[Stored entries]
#####

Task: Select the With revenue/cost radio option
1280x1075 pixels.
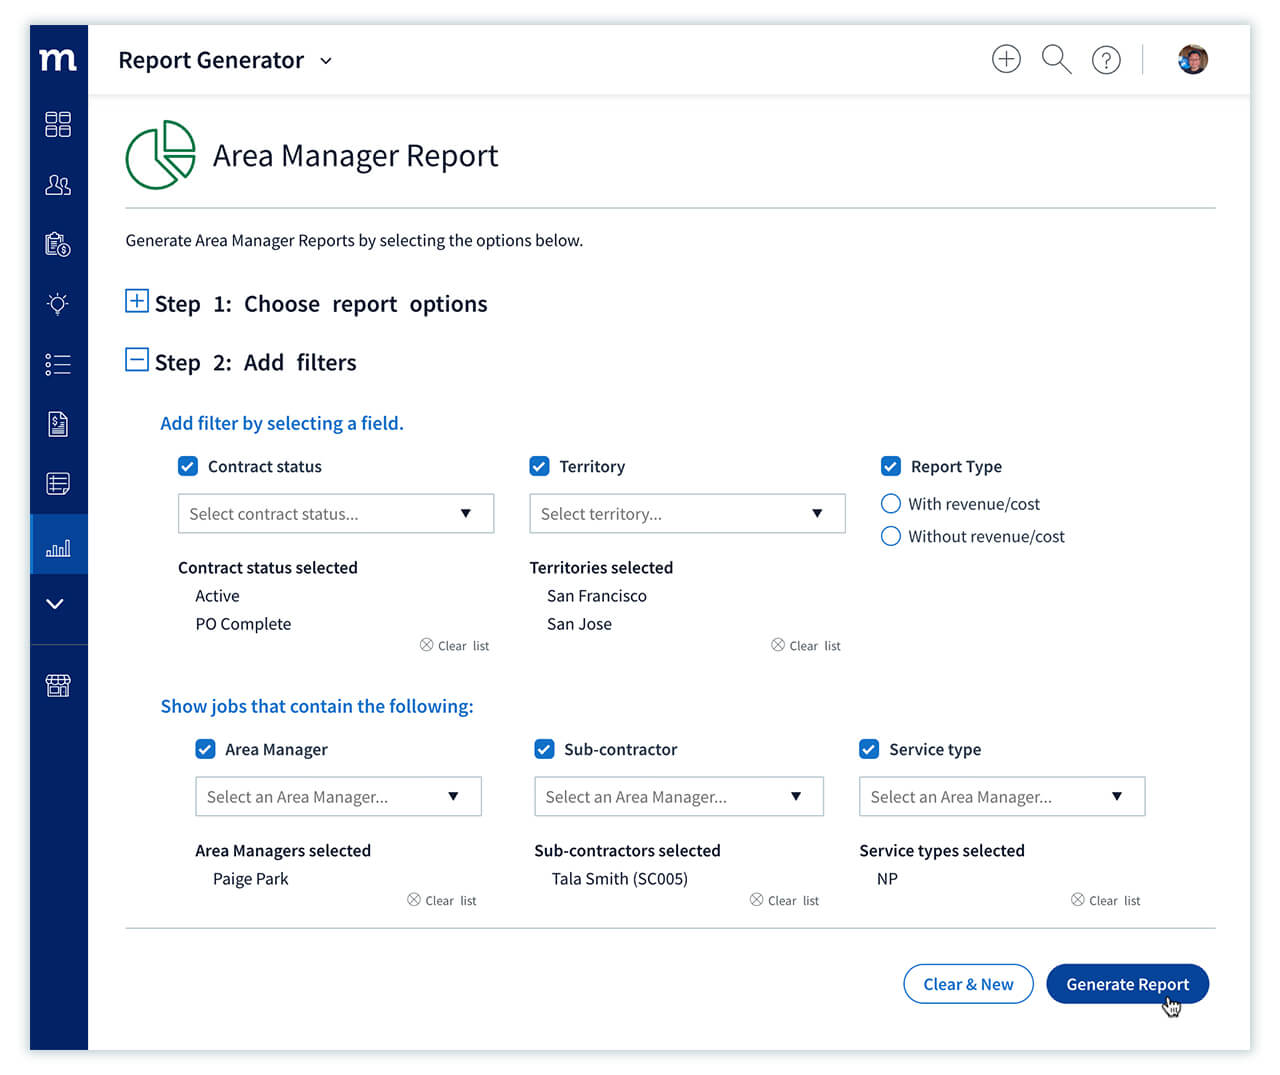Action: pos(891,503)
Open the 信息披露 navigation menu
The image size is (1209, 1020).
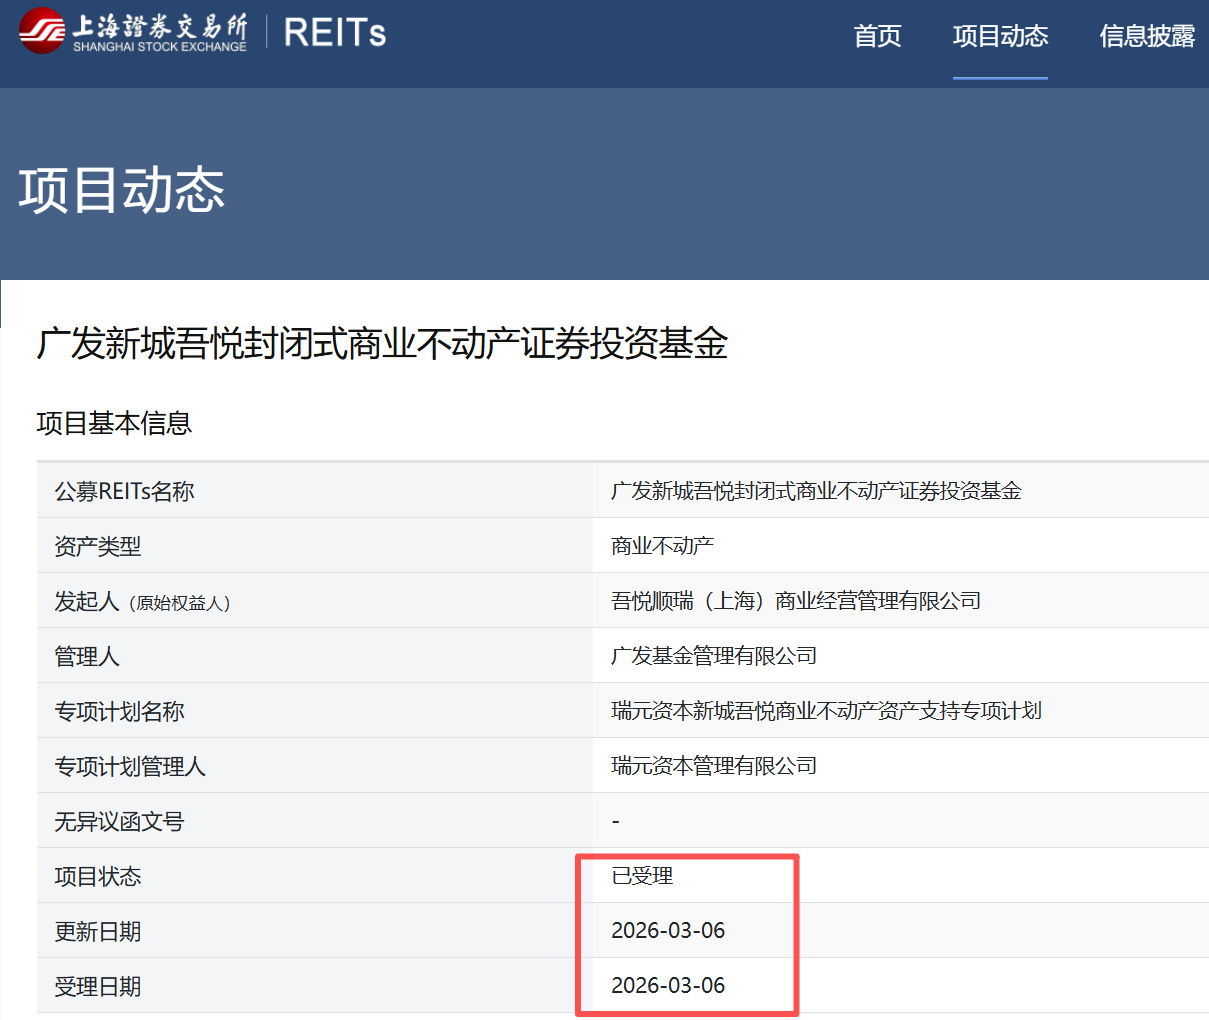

#####

Assignment
Hand over the entries again, exactly as written and without the pictures.

Exercise response
Task: Select the With revenue/cost radio option
1280x1075 pixels.
Action: pos(891,503)
Open the 信息披露 navigation menu
The image size is (1209, 1020).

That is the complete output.